▶ **DATA SUPPLIED**:
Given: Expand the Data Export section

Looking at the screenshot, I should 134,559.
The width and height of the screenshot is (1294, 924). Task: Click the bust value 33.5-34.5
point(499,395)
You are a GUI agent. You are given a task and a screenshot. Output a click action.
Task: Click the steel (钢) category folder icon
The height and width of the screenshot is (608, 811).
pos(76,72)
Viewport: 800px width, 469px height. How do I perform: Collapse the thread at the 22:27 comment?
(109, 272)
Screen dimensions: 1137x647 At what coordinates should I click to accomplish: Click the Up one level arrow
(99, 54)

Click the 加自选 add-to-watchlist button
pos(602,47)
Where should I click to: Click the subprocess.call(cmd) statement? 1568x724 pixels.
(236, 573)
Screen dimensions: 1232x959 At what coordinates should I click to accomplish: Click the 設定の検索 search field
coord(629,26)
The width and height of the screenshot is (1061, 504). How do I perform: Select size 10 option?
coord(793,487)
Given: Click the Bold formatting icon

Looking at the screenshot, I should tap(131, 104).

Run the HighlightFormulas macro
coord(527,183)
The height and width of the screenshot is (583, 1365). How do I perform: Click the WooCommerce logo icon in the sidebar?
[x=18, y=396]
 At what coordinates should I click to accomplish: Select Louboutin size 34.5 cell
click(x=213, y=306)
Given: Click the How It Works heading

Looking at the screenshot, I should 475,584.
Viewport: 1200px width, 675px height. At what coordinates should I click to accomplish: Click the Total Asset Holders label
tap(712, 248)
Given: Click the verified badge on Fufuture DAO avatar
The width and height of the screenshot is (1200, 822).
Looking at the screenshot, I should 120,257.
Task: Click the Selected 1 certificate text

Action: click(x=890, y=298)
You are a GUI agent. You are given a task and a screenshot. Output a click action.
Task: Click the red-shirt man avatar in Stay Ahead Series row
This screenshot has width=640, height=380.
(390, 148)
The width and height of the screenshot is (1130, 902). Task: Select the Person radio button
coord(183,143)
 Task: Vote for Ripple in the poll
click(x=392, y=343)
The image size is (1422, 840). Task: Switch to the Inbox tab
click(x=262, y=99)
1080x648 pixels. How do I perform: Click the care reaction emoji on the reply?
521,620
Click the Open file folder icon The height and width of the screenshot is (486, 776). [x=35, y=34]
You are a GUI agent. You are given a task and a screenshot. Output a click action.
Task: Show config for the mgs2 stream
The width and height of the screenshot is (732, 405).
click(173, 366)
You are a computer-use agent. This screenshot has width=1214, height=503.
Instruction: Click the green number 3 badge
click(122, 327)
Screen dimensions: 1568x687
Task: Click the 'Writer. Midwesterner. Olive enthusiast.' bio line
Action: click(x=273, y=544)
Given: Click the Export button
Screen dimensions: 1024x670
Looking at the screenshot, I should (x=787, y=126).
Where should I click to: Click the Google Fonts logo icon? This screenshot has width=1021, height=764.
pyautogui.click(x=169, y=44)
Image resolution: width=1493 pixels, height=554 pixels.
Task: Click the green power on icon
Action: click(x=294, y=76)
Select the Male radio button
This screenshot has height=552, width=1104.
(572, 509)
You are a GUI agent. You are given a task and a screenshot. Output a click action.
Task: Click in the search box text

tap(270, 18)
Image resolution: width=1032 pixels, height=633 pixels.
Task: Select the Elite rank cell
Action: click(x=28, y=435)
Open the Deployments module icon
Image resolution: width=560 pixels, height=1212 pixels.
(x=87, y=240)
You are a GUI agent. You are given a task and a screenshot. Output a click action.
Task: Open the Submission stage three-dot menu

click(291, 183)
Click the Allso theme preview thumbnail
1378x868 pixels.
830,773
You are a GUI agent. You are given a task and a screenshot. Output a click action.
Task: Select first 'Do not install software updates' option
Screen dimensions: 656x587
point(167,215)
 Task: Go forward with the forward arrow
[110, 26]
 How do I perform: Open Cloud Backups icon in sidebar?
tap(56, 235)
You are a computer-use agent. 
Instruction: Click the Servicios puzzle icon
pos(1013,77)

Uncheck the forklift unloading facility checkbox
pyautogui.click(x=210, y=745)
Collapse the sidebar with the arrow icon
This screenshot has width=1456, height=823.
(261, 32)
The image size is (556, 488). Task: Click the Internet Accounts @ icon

▶ **PROBLEM DESCRIPTION**:
Using the records above, copy word for word the line with "Run the HighlightFormulas macro", the line with "Task: Show config for the mgs2 stream", and every line between them.

▶ **TASK RESULT**:
Run the HighlightFormulas macro
coord(527,183)
The height and width of the screenshot is (583, 1365). How do I perform: Click the WooCommerce logo icon in the sidebar?
[x=18, y=396]
 At what coordinates should I click to accomplish: Select Louboutin size 34.5 cell
click(x=213, y=306)
Given: Click the How It Works heading

Looking at the screenshot, I should 475,584.
Viewport: 1200px width, 675px height. At what coordinates should I click to accomplish: Click the Total Asset Holders label
tap(712, 248)
Given: Click the verified badge on Fufuture DAO avatar
The width and height of the screenshot is (1200, 822).
Looking at the screenshot, I should 120,257.
Task: Click the Selected 1 certificate text

Action: click(x=890, y=298)
You are a GUI agent. You are given a task and a screenshot. Output a click action.
Task: Click the red-shirt man avatar in Stay Ahead Series row
This screenshot has width=640, height=380.
(390, 148)
The width and height of the screenshot is (1130, 902). Task: Select the Person radio button
coord(183,143)
 Task: Vote for Ripple in the poll
click(x=392, y=343)
The image size is (1422, 840). Task: Switch to the Inbox tab
click(x=262, y=99)
1080x648 pixels. How do I perform: Click the care reaction emoji on the reply?
521,620
Click the Open file folder icon The height and width of the screenshot is (486, 776). [x=35, y=34]
You are a GUI agent. You are given a task and a screenshot. Output a click action.
Task: Show config for the mgs2 stream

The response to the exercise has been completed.